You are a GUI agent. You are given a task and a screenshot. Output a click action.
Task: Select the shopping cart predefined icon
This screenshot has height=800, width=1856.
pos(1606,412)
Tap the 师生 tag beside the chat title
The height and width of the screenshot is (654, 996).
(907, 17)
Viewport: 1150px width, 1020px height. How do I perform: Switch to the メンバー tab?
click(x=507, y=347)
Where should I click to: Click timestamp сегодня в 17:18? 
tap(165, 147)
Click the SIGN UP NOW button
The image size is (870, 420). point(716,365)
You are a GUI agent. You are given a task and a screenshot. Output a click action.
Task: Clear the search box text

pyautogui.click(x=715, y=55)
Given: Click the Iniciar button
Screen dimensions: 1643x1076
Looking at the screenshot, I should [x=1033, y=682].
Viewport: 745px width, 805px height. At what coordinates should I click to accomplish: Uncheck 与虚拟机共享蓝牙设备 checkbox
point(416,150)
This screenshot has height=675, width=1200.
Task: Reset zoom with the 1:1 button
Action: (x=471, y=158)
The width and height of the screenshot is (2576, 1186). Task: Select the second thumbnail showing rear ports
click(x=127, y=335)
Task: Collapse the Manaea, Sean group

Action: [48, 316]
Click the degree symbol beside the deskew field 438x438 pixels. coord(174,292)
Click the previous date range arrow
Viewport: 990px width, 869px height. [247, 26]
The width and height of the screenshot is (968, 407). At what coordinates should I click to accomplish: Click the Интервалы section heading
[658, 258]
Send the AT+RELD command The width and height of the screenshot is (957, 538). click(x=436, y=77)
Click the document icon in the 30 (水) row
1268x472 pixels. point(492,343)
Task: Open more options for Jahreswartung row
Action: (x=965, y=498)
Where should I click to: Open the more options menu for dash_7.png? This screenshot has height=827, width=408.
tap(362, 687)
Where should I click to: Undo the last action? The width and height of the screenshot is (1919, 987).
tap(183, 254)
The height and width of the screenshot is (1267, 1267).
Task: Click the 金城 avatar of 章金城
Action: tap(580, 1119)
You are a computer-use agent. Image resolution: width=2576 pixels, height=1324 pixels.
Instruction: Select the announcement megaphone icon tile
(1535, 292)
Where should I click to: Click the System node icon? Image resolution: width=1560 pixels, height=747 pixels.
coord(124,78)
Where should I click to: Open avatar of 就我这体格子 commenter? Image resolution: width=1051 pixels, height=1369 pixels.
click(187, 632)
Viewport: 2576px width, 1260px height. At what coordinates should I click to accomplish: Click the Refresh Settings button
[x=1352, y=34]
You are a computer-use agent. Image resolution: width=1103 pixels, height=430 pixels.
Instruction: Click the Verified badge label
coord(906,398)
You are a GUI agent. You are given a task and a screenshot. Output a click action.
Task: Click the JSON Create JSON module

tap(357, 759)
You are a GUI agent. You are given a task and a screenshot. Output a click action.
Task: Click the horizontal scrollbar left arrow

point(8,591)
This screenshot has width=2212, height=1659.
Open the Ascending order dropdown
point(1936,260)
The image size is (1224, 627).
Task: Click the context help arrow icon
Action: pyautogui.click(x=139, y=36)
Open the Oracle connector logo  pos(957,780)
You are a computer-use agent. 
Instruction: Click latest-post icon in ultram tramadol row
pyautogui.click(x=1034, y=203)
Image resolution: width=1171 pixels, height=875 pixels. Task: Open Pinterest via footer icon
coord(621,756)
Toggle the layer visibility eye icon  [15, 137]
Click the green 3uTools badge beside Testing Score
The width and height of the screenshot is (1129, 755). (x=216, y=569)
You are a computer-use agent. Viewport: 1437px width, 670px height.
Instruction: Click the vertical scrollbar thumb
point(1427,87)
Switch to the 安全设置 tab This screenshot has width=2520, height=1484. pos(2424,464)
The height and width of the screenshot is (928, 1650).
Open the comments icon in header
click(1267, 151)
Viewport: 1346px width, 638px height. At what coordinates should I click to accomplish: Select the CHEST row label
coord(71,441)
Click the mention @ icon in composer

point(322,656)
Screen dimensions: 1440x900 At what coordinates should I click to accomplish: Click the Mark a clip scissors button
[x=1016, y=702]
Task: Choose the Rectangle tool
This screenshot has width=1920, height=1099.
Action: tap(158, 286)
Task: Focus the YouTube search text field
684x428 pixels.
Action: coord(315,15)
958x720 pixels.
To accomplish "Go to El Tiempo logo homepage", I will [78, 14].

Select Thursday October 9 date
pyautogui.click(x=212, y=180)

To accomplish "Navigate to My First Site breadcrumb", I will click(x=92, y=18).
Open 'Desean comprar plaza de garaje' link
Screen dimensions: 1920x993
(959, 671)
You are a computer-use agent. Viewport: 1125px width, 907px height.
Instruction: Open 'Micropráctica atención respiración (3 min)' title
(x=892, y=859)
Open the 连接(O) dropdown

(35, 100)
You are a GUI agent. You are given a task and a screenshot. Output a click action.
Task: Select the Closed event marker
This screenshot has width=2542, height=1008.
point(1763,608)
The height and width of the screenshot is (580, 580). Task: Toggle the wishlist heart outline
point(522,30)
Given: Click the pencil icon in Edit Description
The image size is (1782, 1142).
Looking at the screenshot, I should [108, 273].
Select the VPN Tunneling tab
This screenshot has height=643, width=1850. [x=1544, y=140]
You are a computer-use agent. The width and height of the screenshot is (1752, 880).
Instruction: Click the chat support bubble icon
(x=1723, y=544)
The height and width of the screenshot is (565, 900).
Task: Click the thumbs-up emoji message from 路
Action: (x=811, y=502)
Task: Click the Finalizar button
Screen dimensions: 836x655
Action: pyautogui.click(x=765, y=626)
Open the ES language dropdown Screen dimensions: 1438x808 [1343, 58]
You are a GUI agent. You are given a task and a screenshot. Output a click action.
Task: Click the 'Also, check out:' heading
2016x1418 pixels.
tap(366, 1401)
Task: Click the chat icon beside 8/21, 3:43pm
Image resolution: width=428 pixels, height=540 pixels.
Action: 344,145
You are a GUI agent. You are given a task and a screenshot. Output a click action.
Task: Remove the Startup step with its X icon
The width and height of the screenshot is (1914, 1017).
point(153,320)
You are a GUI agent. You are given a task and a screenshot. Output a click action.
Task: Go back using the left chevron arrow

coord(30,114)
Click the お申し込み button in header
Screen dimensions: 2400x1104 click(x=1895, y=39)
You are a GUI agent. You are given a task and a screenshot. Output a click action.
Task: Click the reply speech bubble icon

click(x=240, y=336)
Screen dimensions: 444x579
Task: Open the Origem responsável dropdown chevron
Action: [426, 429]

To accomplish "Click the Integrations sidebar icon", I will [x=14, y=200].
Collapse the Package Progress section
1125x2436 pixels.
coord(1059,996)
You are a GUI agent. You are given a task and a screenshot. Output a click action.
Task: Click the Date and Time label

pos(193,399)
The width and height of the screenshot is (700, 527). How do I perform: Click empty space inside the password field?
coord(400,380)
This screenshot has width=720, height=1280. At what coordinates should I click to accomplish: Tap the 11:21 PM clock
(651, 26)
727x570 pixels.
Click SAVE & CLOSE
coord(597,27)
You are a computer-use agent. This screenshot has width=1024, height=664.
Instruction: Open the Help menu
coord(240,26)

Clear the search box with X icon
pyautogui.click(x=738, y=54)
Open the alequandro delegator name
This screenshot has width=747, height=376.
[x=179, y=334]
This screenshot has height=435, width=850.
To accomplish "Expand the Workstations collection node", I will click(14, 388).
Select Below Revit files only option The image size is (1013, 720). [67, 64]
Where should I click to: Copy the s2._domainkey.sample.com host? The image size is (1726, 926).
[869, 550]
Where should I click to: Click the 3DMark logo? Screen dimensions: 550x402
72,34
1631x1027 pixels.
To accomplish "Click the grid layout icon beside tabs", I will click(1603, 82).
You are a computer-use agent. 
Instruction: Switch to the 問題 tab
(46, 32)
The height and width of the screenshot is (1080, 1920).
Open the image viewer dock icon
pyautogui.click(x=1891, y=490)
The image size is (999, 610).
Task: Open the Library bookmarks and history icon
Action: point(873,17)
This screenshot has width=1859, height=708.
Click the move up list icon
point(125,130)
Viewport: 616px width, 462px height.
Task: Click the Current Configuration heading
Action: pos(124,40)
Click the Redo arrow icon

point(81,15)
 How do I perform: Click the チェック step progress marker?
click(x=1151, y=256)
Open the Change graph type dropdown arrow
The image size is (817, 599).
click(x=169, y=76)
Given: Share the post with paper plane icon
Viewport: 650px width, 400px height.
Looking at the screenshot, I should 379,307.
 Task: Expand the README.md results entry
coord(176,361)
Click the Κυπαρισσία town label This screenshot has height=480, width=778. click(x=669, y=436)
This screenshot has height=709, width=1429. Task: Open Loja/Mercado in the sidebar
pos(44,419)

* * * * * * *

> WHAT IS NEEDED
Arrange everything in the records from the line containing "will [x=14, y=200]." down to the line containing "coord(597,27)" as a Markdown table with the columns Row and Line, numbering each row and leaving out blank lines.

> THE SOLUTION
| Row | Line |
|---|---|
| 1 | To accomplish "Click the Integrations sidebar icon", I will [x=14, y=200]. |
| 2 | Collapse the Package Progress section |
| 3 | 1125x2436 pixels. |
| 4 | coord(1059,996) |
| 5 | You are a GUI agent. You are given a task and a screenshot. Output a click action. |
| 6 | Task: Click the Date and Time label |
| 7 | pos(193,399) |
| 8 | The width and height of the screenshot is (700, 527). How do I perform: Click empty space inside the password field? |
| 9 | coord(400,380) |
| 10 | This screenshot has width=720, height=1280. At what coordinates should I click to accomplish: Tap the 11:21 PM clock |
| 11 | (651, 26) |
| 12 | 727x570 pixels. |
| 13 | Click SAVE & CLOSE |
| 14 | coord(597,27) |